Toujours prêt à appuyer les décisions ecclésiastiques d’une pénalité rigoureuse, Constantin se hâta d’ordonner que les écrits d’Arius seraient livrés aux flammes, et que celui entre les mains duquel on surprendrait un de ces écrits serait puni de mort. Si quelques évêques furent tentés d’applaudir à cette rigueur, ils ne soupçonnaient guère que cette violence en leur faveur ne devait pas empêcher Constantin de prendre plus tard le parti des ariens contre saint Athanase. Les courtisans qui se trouvaient fourvoyés dans l’opposition l’abandonnèrent, deux évêques seulement refusèrent de signer la profession de foi de Nicée, et tout parut terminé. Constantin put s’écrier un peu prématurément : « Toutes les discussions, tous les différends, tous les tumultes, tous les poisons mortels de la discorde, l’éclat de la vérité les a fait disparaître. » Puis, en accablant d’éloges et de respect les membres du concile, il lui échappait, dans la joie du triomphe, de dire qu’il était lui-même un évêque. Cet évêque couronné, mais non baptisé, était un étrange confrère ; pourtant on ne lui contesta pas ce titre, et quelques-uns trouvèrent probablement qu’en l’usurpant il l’honorait. L’empereur invita les pères du concile à un grand repas, dans lequel Eusèbe, son panégyriste, dit qu’il croyait voir une image du règne de Jésus-Christ ; après quoi il les congédia comblés d’honneurs et de présens, non sans leur recommander dans son discours d’adieu de ne pas trop parler.
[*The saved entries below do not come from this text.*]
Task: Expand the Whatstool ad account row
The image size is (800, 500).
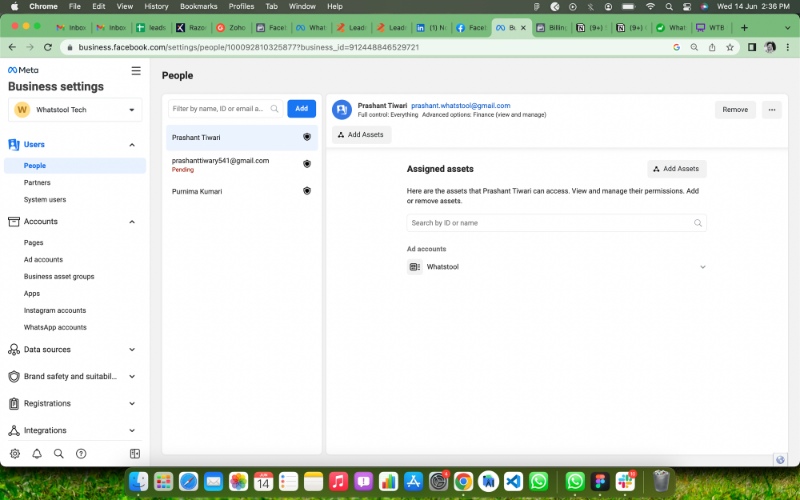Action: coord(702,267)
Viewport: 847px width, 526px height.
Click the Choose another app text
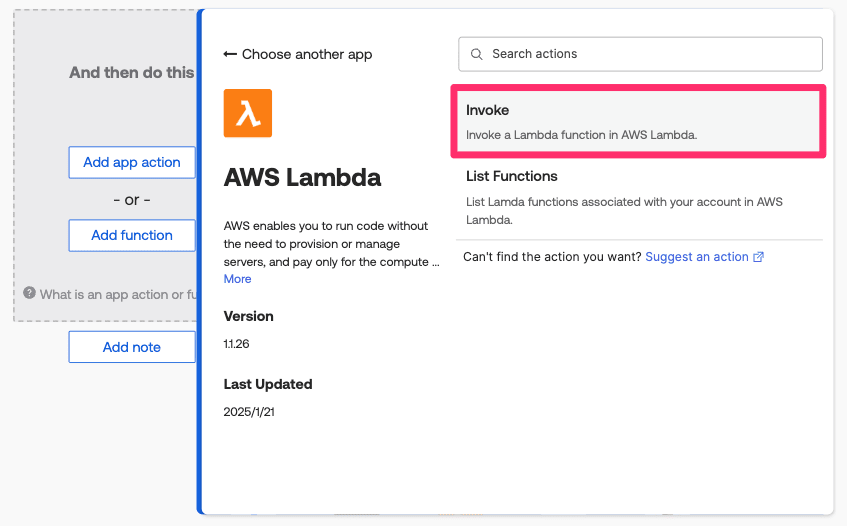307,54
On devait cependant parler et écrire encore sur ces questions ardues, dont la solution avait été votée presqu’à l’unanimité par le concile de Nicée. Malgré sa toute-puissance, Constantin ne pouvait faire cesser par un acte de sa volonté impériale une discussion qui devait se rouvrir bientôt. Mais ici se place un incident de la vie de Constantin qui n’est pas entièrement étranger à l’histoire des rapports de l’église et de l’empire, car il montre que le souverain, protecteur de l’église chrétienne, n’était pas encore très dominé par l’esprit chrétien : je veux parler du meurtre de son fils Crispus et du meurtre de sa femme Fausta.

Tout ce récit est très pathétique chez M. de Broglie. Les deux crimes de Constantin, c’est ainsi qu’il les appelle, ne sont point palliés, et ne devaient pas l’être. L’auteur a de la peine à s’expliquer la mort de Crispus, ce brillant fils de Constantin, qui avait semblé l’aimer avec tendresse et avec orgueil. Était-ce jalousie de ce fils, excitée par des craintes dont rien ne fait apercevoir le motif ?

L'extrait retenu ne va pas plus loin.